**Brief**
In full and word for word, copy the records that follow.

**Task inputs**

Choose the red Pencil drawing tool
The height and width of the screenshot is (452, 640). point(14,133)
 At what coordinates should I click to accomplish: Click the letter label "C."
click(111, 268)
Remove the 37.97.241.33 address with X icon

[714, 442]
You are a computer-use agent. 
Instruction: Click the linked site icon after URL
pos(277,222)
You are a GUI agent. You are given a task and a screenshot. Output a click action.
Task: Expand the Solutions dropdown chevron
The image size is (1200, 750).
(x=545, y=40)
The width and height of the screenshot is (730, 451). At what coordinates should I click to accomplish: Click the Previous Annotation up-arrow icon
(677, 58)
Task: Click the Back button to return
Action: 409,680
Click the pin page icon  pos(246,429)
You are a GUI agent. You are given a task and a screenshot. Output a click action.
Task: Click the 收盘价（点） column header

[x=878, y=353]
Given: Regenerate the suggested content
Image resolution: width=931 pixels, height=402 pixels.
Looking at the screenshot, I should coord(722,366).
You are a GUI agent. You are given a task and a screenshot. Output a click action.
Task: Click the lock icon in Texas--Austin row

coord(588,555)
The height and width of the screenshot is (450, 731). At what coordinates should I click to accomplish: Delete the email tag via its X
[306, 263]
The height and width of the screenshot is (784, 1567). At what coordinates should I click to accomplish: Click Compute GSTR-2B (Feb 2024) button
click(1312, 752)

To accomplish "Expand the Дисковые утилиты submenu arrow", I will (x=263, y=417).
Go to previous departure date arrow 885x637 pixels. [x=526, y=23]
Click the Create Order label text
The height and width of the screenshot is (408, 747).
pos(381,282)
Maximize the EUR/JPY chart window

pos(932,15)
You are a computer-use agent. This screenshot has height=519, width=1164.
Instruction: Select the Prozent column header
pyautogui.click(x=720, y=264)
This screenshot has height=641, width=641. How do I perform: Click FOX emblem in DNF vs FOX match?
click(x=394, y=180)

**Answer below**
Choose the red Pencil drawing tool
The height and width of the screenshot is (452, 640). point(14,133)
 At what coordinates should I click to accomplish: Click the letter label "C."
click(111, 268)
Remove the 37.97.241.33 address with X icon

[714, 442]
You are a computer-use agent. 
Instruction: Click the linked site icon after URL
pos(277,222)
You are a GUI agent. You are given a task and a screenshot. Output a click action.
Task: Expand the Solutions dropdown chevron
The image size is (1200, 750).
(x=545, y=40)
The width and height of the screenshot is (730, 451). At what coordinates should I click to accomplish: Click the Previous Annotation up-arrow icon
(677, 58)
Task: Click the Back button to return
Action: 409,680
Click the pin page icon  pos(246,429)
You are a GUI agent. You are given a task and a screenshot. Output a click action.
Task: Click the 收盘价（点） column header

[x=878, y=353]
Given: Regenerate the suggested content
Image resolution: width=931 pixels, height=402 pixels.
Looking at the screenshot, I should coord(722,366).
You are a GUI agent. You are given a task and a screenshot. Output a click action.
Task: Click the lock icon in Texas--Austin row

coord(588,555)
The height and width of the screenshot is (450, 731). At what coordinates should I click to accomplish: Delete the email tag via its X
[306, 263]
The height and width of the screenshot is (784, 1567). At what coordinates should I click to accomplish: Click Compute GSTR-2B (Feb 2024) button
click(1312, 752)

To accomplish "Expand the Дисковые утилиты submenu arrow", I will (x=263, y=417).
Go to previous departure date arrow 885x637 pixels. [x=526, y=23]
Click the Create Order label text
The height and width of the screenshot is (408, 747).
pos(381,282)
Maximize the EUR/JPY chart window

pos(932,15)
You are a computer-use agent. This screenshot has height=519, width=1164.
Instruction: Select the Prozent column header
pyautogui.click(x=720, y=264)
This screenshot has height=641, width=641. How do I perform: Click FOX emblem in DNF vs FOX match?
click(x=394, y=180)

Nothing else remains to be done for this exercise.